===== Vorgegebener Text =====

Gem § 32 Abs 2 VStG ist als verjährungsunterbrechende Verfolgungshandlung jede von einer Behörde gegen eine bestimmte Person als Beschuldigten gerichtete Amtshandlung anzusehen, und zwar auch dann, wenn die Behörde zu dieser Amtshandlung nicht zuständig war, die Amtshandlung ihr Ziel nicht erreicht oder der Beschuldigte davon keine Kenntnis erlangt hat.

 

Im vorliegenden Fall hat die belangte Behörde außerhalb der Frist der Verfolgungsverjährung die vom Tatvorwurf umfasste Tatzeit im Spruch des angefochtenen Bescheides "berichtigt".

 

Eine derartige Berichtigung ist dann zulässig, wenn innerhalb der Verjährungsfrist eine Verfolgungshandlung unter Angabe des zutreffenden Tatzeitpunktes gesetzt wurde.

 

Nach der Rsp des VwGH stellt auch das Zurkenntnisbringen des Anzeigeninhalts mit der Aufforderung zur Abgabe einer Stellungnahme zur Rechtfertigung eine taugliche Verfolgungshandlung iSd § 32 VStG dar, wenn die Anzeige alle wesentlichen Tatbestandsmerkmale enthält.

 

Hinsichtlich der Anforderungen an eine Verfolgungshandlung iSd § 32 Abs 2 VStG hat der VwGH im Erkenntnis eines verstärkten Senates vom 16. Jänner 1987, Slg Nr 12.375/A, ausgeführt, dass auf eine bestimmte Person als Beschuldigten abgestellt werde, dem eine konkrete strafbare Handlung oder Unterlassung angelastet werde. Die Verfolgungshandlung müsse sich auf eine bestimmte physische Person als Beschuldigten, ferner auf eine bestimmte Tatzeit, den ausreichend zu konkretisierenden Tatort und sämtliche Tatbestandselemente der durch die Tat verletzten Verwaltungsvorschrift iSd § 44a Z 2 VStG beziehen. In gleicher Weise wurde im hg Erkenntnis eines verstärkten Senates vom 19. September 1984, Slg Nr 11.525/A, ausgeführt, dass nach der Definition des § 32 Abs 1 VStG die gegen die betreffende Person gerichtete Amtshandlung eine bestimmte Verwaltungsübertretung zum Gegenstand haben müsse. Die Amtshandlung müsse sich insofern auf alle einer späteren Bestrafung zu Grunde liegenden Sachverhaltselemente beziehen.

===== Bereitgestellte Zeilen =====

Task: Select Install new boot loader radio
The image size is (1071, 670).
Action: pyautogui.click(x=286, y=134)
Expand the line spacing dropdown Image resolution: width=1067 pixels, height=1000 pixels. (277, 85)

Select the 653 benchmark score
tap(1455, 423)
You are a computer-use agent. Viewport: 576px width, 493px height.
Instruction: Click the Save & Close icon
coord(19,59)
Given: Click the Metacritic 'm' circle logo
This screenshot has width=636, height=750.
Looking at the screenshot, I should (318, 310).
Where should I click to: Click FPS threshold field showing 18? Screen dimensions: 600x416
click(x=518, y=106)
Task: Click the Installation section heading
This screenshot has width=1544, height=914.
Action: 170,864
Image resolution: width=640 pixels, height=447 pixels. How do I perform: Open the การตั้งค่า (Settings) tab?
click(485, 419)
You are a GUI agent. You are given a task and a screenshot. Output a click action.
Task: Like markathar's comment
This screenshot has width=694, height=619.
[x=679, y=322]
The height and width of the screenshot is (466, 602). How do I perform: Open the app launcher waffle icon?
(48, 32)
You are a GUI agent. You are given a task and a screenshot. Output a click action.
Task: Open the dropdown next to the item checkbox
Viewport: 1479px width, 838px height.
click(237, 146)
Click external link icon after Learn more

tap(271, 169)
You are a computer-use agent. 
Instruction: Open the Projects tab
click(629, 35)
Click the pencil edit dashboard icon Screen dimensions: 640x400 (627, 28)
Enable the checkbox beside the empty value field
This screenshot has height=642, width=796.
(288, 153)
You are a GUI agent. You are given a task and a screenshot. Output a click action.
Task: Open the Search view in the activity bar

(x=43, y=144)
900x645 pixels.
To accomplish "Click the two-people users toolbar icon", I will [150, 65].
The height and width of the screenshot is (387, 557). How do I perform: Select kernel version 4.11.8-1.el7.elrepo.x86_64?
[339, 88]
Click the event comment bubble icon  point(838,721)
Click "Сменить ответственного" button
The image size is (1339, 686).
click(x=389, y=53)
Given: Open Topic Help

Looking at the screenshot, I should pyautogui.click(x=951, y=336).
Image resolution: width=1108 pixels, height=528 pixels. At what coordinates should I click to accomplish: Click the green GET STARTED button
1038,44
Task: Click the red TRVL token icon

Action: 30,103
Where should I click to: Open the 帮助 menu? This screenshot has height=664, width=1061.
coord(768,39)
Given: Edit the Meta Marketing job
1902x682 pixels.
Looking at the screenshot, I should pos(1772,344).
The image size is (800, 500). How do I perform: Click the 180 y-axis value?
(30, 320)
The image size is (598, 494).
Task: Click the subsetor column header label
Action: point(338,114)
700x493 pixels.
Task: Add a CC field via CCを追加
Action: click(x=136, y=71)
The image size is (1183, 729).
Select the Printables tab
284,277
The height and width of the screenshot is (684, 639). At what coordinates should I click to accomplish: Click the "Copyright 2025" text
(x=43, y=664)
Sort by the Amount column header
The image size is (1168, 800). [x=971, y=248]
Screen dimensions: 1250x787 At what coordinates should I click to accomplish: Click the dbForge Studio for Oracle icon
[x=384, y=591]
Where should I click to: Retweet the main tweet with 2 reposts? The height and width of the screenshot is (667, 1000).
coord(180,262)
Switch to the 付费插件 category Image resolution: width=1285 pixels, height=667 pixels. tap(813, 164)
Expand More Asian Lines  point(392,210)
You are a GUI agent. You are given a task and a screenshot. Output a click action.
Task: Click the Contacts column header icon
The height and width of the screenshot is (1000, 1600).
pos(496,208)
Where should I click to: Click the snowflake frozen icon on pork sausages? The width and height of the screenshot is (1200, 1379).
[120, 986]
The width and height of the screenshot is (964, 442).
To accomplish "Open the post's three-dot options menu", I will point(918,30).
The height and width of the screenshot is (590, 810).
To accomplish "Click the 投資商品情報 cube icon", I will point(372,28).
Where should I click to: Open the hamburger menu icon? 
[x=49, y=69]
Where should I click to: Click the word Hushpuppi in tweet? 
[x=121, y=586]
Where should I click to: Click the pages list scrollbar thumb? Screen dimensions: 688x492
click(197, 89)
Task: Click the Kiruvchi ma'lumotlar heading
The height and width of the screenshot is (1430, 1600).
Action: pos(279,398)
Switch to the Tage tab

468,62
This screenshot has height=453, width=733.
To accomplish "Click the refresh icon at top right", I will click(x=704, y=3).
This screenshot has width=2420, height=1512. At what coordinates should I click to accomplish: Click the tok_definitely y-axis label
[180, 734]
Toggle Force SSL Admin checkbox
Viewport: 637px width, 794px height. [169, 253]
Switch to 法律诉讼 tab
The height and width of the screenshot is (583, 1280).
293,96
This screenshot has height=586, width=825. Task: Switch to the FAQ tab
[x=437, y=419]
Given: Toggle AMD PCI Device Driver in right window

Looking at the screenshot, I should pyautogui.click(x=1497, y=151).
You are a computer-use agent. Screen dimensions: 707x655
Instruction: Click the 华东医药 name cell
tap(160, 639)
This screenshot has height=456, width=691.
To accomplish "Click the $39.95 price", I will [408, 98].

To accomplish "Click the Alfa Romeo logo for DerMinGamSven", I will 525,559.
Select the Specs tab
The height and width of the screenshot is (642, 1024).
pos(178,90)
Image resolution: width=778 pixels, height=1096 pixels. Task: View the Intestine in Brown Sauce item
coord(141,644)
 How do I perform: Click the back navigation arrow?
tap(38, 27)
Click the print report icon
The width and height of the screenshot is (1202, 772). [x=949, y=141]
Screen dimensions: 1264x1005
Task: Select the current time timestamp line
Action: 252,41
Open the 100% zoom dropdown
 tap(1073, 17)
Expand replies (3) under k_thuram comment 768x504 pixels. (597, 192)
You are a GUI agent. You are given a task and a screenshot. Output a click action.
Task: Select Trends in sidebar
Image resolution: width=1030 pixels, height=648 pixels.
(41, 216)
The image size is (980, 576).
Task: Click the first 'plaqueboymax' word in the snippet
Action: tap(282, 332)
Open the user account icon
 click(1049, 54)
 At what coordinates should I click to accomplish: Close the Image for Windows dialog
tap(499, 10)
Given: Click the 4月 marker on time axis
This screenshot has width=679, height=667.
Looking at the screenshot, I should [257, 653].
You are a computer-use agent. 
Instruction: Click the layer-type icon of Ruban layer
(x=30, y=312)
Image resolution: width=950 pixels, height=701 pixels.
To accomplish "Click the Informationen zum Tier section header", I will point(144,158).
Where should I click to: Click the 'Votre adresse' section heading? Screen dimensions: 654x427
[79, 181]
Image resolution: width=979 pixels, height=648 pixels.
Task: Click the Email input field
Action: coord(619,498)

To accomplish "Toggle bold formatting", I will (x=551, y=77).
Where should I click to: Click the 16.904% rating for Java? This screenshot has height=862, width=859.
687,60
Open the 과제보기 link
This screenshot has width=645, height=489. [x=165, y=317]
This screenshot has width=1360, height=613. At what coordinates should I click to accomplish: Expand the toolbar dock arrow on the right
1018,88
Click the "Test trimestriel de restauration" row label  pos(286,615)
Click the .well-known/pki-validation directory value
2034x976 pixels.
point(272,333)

=====

- [Gelesenes anwenden]
1: Schreiben Sie aus dem Text zur Verfolgungshandlung den Abschnitt von "Nach der Rsp" bis "wesentlichen Tatbestandsmerkmale enthält." wortgetreu ab.
2: Unter welcher Voraussetzung ist laut dem Text zur Verfolgungshandlung eine Berichtigung der Tatzeit außerhalb der Verjährungsfrist zulässig?
Für die Bearbeitung werden die Zeilen nicht benötigt.

- [Nummerierte Lösungen]
1:
Nach der Rsp des VwGH stellt auch das Zurkenntnisbringen des Anzeigeninhalts mit der Aufforderung zur Abgabe einer Stellungnahme zur Rechtfertigung eine taugliche Verfolgungshandlung iSd § 32 VStG dar, wenn die Anzeige alle wesentlichen Tatbestandsmerkmale enthält.

2: Wenn innerhalb der Verjährungsfrist eine Verfolgungshandlung unter Angabe des zutreffenden Tatzeitpunktes gesetzt wurde.